American businessman and namesake of DePauw University (1822–1887)

Washington Charles DePauw (January 4, 1822 – May 5, 1887) was an American businessman and philanthropist. DePauw University in Greencastle, Indiana is named in his honor.

==Early life==
DePauw was born in Salem, Indiana, and was the grandson of Charles DePauw, who came to the Americas with the Marquis de La Fayette, and the son of John and Elizabeth Battist DePauw. John DePauw had been a lawyer, judge, and a member of the Indiana Constitutional Convention. In 1838, when Washington C. DePauw was just 16, John DePauw was elected for the first of four times to the Indiana legislature. His ancestors, the De Pauw family, came from the city of Ghent in Flanders, Belgium. "De Pauw" is Dutch for "the Peacock".

==Career==
Throughout his lifetime, Washington amassed a fortune by investing in ventures such as grain, steel and glass, and during the American Civil War, government supplies. At one time, he was considered the wealthiest man in Indiana.

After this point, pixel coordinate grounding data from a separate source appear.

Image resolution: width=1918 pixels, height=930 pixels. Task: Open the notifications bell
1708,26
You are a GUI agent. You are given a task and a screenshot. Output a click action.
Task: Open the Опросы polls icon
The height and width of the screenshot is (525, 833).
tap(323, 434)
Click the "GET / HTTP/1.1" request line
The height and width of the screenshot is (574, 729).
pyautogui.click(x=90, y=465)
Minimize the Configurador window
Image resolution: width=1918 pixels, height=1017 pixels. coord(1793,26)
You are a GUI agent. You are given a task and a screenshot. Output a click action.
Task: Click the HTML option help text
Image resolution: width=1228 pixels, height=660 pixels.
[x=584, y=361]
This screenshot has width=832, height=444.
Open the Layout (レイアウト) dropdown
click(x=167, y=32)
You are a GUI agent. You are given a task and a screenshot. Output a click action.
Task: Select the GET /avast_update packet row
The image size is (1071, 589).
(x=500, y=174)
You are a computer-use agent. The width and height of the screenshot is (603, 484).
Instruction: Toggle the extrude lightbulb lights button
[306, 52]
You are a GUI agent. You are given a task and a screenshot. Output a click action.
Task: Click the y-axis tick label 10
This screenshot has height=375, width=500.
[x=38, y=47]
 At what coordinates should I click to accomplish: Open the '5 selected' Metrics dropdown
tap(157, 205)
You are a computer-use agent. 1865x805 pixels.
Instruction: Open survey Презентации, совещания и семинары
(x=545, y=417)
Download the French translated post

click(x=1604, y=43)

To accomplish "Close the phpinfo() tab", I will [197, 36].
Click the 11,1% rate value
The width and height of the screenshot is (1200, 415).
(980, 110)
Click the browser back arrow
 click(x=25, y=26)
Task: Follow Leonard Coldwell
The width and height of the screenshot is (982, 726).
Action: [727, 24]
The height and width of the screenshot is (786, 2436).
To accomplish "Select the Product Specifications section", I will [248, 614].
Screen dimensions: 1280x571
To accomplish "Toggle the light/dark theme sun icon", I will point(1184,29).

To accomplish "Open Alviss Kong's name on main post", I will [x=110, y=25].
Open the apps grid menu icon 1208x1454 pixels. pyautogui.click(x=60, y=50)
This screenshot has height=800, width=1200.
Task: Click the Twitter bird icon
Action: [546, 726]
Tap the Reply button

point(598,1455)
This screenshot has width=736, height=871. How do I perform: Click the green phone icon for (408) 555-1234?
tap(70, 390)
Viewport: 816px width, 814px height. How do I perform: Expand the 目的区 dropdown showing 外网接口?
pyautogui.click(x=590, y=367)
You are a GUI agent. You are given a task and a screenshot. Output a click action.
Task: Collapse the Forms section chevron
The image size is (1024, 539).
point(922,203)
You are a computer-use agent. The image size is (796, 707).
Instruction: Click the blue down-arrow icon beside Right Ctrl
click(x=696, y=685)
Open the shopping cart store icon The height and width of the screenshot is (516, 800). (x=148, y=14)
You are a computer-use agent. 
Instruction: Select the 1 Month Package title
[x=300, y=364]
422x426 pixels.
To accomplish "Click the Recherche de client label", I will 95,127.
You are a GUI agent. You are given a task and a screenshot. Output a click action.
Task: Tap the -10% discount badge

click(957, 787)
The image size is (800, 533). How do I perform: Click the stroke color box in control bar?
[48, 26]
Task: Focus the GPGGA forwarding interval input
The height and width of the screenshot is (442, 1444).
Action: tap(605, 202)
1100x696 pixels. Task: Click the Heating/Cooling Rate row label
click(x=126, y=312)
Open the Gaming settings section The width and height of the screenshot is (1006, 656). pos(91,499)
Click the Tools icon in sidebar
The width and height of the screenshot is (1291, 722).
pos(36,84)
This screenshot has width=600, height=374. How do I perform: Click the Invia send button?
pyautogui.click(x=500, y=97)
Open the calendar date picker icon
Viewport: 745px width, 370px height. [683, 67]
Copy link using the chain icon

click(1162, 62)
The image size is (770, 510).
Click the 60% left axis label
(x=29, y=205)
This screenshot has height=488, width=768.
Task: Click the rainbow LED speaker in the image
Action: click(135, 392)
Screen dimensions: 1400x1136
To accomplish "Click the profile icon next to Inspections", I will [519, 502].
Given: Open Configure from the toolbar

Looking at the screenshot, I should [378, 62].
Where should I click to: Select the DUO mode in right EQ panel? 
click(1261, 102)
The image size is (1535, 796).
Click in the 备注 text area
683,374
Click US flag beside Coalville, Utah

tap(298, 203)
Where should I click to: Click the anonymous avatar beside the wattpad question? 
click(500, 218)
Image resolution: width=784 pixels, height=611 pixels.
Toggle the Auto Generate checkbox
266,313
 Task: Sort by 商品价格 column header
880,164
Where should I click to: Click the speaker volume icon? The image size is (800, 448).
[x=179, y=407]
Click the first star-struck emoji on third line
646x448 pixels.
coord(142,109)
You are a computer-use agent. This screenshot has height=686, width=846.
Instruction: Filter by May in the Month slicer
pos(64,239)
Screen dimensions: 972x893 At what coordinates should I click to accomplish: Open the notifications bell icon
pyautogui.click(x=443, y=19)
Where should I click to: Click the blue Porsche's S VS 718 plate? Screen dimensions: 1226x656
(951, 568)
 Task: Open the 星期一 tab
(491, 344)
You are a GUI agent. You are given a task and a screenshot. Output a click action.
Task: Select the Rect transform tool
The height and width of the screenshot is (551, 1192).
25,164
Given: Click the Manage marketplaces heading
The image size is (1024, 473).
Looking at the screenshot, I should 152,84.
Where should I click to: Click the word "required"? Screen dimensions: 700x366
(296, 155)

In 1881 he made provisions to establish a Methodist university after his death, which was to be named after him. Upon learning of these provisions, the trustees of Indiana Asbury University, located in Greencastle, Indiana, approached DePauw and asked him to divert his bequest to Indiana Asbury University, which would then take the name DePauw University.

==Family life==
DePauw was married three times. His first marriage - to Sarah Ellen Fletcher - produced one daughter, Sarah Ellen. He next married Katharine Newland, also of Salem, Indiana, on November 28, 1855. Katharine and Washington had three children: Charles Washington, William, and Newland Talbot. After Kate's death he married Frances Leyden. John Baptiste Ford was W.C. De Pauw's first cousin and one-time business partner.

DePauw died on May 5, 1887, in Chicago, Illinois.